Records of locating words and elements
————
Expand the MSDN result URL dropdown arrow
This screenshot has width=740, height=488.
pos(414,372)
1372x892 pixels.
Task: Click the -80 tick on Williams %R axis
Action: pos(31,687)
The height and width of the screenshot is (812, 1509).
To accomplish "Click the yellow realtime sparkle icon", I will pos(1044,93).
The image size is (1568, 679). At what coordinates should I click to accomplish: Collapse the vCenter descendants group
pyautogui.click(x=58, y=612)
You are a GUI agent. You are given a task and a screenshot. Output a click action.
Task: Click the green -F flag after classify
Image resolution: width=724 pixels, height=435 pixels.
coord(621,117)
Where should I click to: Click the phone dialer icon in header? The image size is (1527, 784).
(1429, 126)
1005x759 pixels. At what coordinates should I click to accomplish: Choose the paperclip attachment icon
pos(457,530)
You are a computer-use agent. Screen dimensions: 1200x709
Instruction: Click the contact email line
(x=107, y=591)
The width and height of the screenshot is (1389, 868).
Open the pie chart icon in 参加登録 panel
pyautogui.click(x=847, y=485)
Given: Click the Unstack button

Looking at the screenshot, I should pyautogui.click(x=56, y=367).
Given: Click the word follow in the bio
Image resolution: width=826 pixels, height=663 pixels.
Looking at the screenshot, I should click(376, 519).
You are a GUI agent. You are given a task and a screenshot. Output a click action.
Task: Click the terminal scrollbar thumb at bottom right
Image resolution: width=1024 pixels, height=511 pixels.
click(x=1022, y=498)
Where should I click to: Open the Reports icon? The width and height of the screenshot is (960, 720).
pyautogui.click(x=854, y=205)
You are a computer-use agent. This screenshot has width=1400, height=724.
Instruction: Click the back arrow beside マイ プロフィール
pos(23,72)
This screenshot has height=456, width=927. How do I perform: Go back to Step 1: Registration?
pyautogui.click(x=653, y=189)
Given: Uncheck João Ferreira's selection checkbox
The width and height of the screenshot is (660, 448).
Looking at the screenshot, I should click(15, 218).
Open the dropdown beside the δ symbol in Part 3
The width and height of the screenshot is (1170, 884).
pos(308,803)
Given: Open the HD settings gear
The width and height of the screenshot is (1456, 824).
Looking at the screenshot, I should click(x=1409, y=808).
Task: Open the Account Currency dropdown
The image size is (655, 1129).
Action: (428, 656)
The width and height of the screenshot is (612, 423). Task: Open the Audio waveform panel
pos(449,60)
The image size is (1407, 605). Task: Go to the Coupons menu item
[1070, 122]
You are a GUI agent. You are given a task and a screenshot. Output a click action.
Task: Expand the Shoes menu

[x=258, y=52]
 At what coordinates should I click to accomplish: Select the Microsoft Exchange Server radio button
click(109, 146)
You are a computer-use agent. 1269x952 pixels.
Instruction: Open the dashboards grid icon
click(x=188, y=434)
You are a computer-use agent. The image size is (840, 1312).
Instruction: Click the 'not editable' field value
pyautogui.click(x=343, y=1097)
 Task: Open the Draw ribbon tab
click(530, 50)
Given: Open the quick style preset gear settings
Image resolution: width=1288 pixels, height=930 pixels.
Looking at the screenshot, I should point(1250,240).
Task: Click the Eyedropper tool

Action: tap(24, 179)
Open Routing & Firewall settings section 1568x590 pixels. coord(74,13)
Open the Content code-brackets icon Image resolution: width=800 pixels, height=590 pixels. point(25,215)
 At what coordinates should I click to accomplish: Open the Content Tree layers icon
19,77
————
THE EXERCISE
Rewrite the lines above as a numbered list, dropping any blank lines.

WRITTEN SOLUTION
1. Expand the MSDN result URL dropdown arrow
2. This screenshot has width=740, height=488.
3. pos(414,372)
4. 1372x892 pixels.
5. Task: Click the -80 tick on Williams %R axis
6. Action: pos(31,687)
7. The height and width of the screenshot is (812, 1509).
8. To accomplish "Click the yellow realtime sparkle icon", I will pos(1044,93).
9. The image size is (1568, 679). At what coordinates should I click to accomplish: Collapse the vCenter descendants group
10. pyautogui.click(x=58, y=612)
11. You are a GUI agent. You are given a task and a screenshot. Output a click action.
12. Task: Click the green -F flag after classify
13. Image resolution: width=724 pixels, height=435 pixels.
14. coord(621,117)
15. Where should I click to: Click the phone dialer icon in header? The image size is (1527, 784).
16. (1429, 126)
17. 1005x759 pixels. At what coordinates should I click to accomplish: Choose the paperclip attachment icon
18. pos(457,530)
19. You are a computer-use agent. Screen dimensions: 1200x709
20. Instruction: Click the contact email line
21. (x=107, y=591)
22. The width and height of the screenshot is (1389, 868).
23. Open the pie chart icon in 参加登録 panel
24. pyautogui.click(x=847, y=485)
25. Given: Click the Unstack button
26. Looking at the screenshot, I should pyautogui.click(x=56, y=367).
27. Given: Click the word follow in the bio
28. Image resolution: width=826 pixels, height=663 pixels.
29. Looking at the screenshot, I should click(376, 519).
30. You are a GUI agent. You are given a task and a screenshot. Output a click action.
31. Task: Click the terminal scrollbar thumb at bottom right
32. Image resolution: width=1024 pixels, height=511 pixels.
33. click(x=1022, y=498)
34. Where should I click to: Open the Reports icon? The width and height of the screenshot is (960, 720).
35. pyautogui.click(x=854, y=205)
36. You are a computer-use agent. This screenshot has width=1400, height=724.
37. Instruction: Click the back arrow beside マイ プロフィール
38. pos(23,72)
39. This screenshot has height=456, width=927. How do I perform: Go back to Step 1: Registration?
40. pyautogui.click(x=653, y=189)
41. Given: Uncheck João Ferreira's selection checkbox
42. The width and height of the screenshot is (660, 448).
43. Looking at the screenshot, I should click(15, 218).
44. Open the dropdown beside the δ symbol in Part 3
45. The width and height of the screenshot is (1170, 884).
46. pos(308,803)
47. Given: Open the HD settings gear
48. The width and height of the screenshot is (1456, 824).
49. Looking at the screenshot, I should click(x=1409, y=808).
50. Task: Open the Account Currency dropdown
51. The image size is (655, 1129).
52. Action: (428, 656)
53. The width and height of the screenshot is (612, 423). Task: Open the Audio waveform panel
54. pos(449,60)
55. The image size is (1407, 605). Task: Go to the Coupons menu item
56. [1070, 122]
57. You are a GUI agent. You are given a task and a screenshot. Output a click action.
58. Task: Expand the Shoes menu
59. [x=258, y=52]
60.  At what coordinates should I click to accomplish: Select the Microsoft Exchange Server radio button
61. click(109, 146)
62. You are a computer-use agent. 1269x952 pixels.
63. Instruction: Open the dashboards grid icon
64. click(x=188, y=434)
65. You are a computer-use agent. The image size is (840, 1312).
66. Instruction: Click the 'not editable' field value
67. pyautogui.click(x=343, y=1097)
68.  Task: Open the Draw ribbon tab
69. click(530, 50)
70. Given: Open the quick style preset gear settings
71. Image resolution: width=1288 pixels, height=930 pixels.
72. Looking at the screenshot, I should point(1250,240).
73. Task: Click the Eyedropper tool
74. Action: tap(24, 179)
75. Open Routing & Firewall settings section 1568x590 pixels. coord(74,13)
76. Open the Content code-brackets icon Image resolution: width=800 pixels, height=590 pixels. point(25,215)
77.  At what coordinates should I click to accomplish: Open the Content Tree layers icon
78. 19,77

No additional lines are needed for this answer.